What the exercise asks
Begin at the line below that has "Task: Open geeksforgeeks.org" and stop after the line that has "Screen dimensions: 399x533". Please restate only those lines, word for word.

Data for this task
┌────────

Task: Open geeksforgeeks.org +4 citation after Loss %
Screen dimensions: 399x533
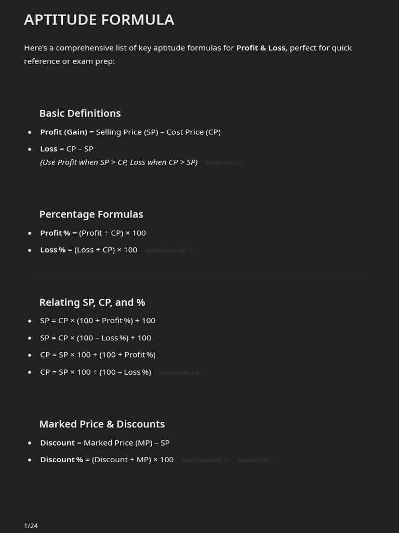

└────────
┌────────

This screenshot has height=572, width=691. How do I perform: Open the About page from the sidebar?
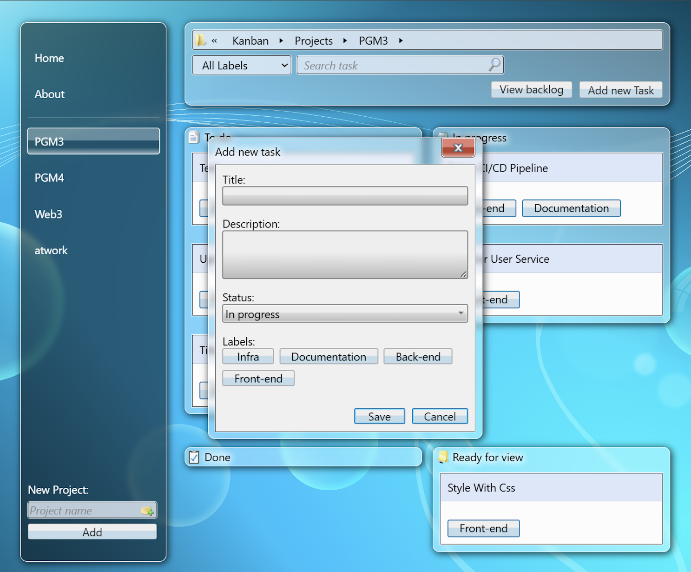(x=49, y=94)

└────────
┌────────

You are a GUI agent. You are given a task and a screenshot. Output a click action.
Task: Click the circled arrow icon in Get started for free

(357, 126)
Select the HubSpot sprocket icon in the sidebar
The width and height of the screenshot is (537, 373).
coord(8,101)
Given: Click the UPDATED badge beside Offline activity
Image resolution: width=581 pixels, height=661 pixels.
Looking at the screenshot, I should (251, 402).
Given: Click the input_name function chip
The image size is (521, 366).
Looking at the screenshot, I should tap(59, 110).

└────────

Written solution
Task: Open geeksforgeeks.org +4 citation after Loss %
Screen dimensions: 399x533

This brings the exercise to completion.